Anyway, there is a whole book and stuff you can buy to share the story with your kids and I think it comes with it's own Elf for your shelf. I just went to the local craft store with coupon in hand and purchased my own elf who sits anywhere but on the shelf.
|Harris has found the perfect look-out sitting on the dining room light.|
The elf that visits us each year is named "Harris". He is a sneaky one making sure to place himself in sight of the children at all times. You see, I have him move around occasionally through the day as if he is actually tracking their whereabouts. My daughter will frequently ask me "how does he move around without us seeing him?" and I tell her that he moves like the toys on toy story. When we are looking, they freeze, when we aren't watching he plays and moves around.
We find him everyday in the craziest places and playing pranks on the kids. Yesterday in the bath, he sprinkled fake snow over the curtain on top of their heads.
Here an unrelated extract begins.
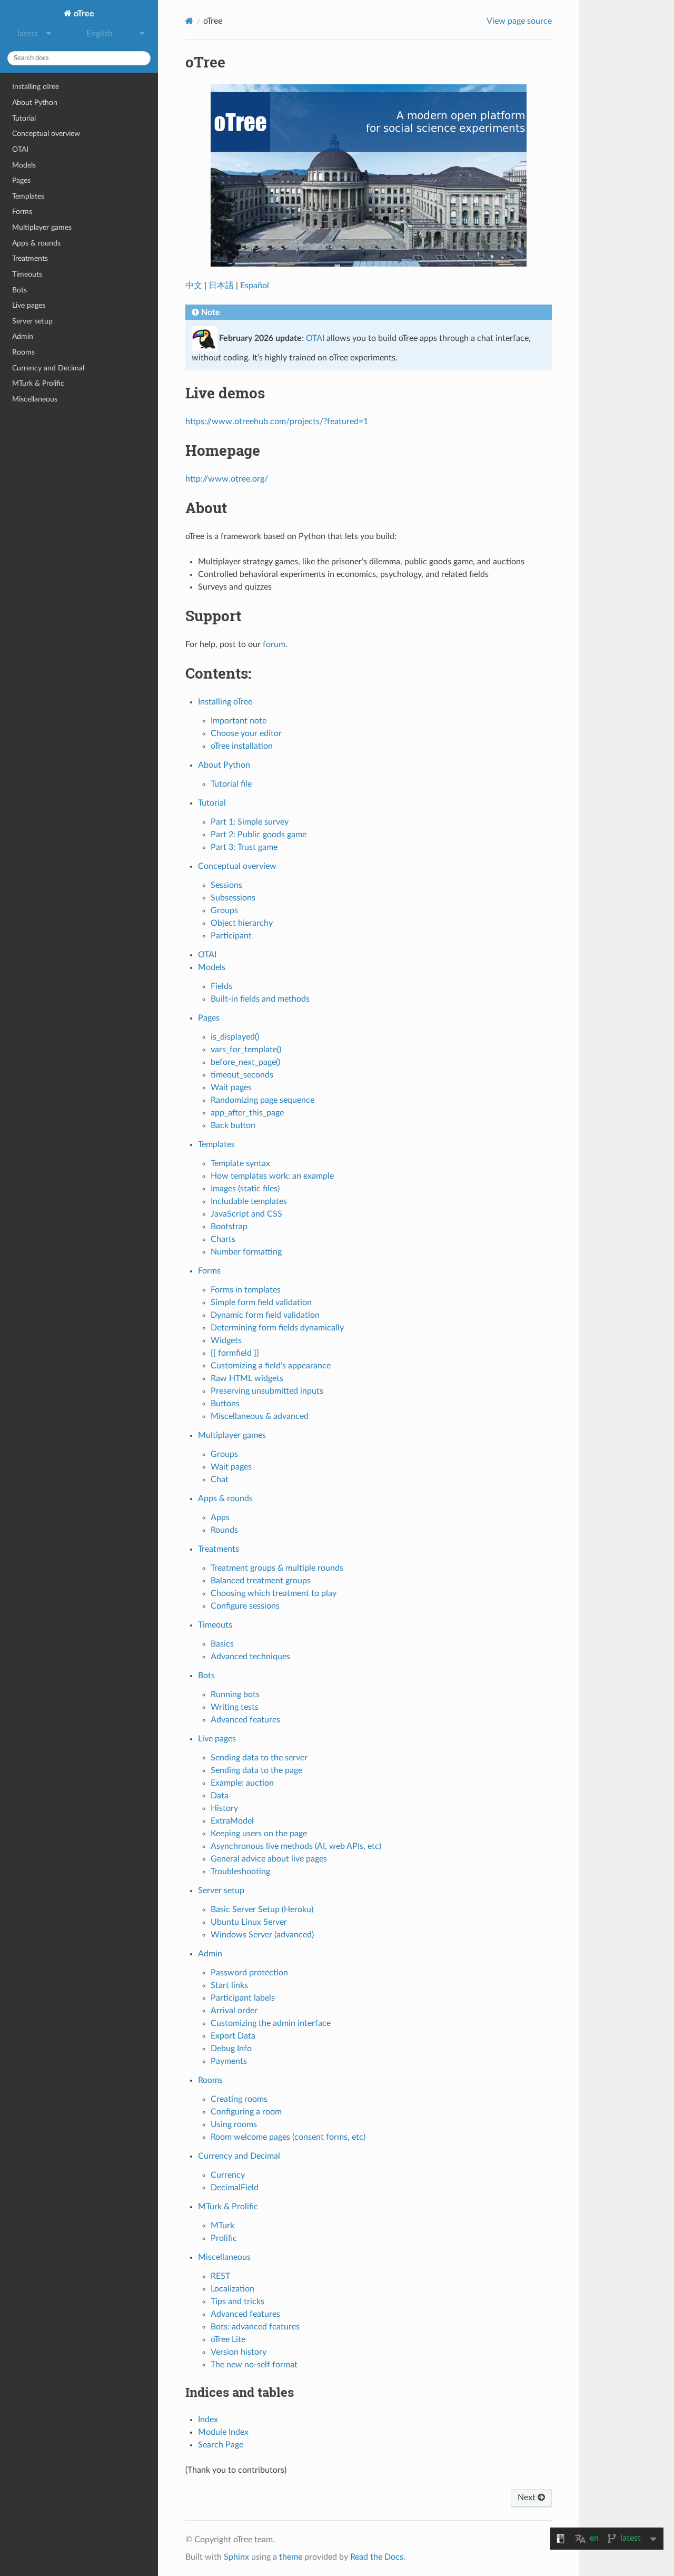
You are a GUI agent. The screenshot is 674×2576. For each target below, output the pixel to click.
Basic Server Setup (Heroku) (262, 1909)
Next (528, 2497)
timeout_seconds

He watches them as they come in the front door to make sure they don't just drop their coats and bags on the floor, and today, my son found that he had left footprints on the table as he skipped to his next hiding place. (the footprints were made with flour.)
As silly as this may all sound, it is so great for the kids to feel like Santa is really sending someone to watch. Like I said, it has been the best behavior thing at our house. Perhaps you too could invite one of Santa's elves to visit your home for the holidays. The more he moves and the more little "pranks" he can play, the more real he becomes.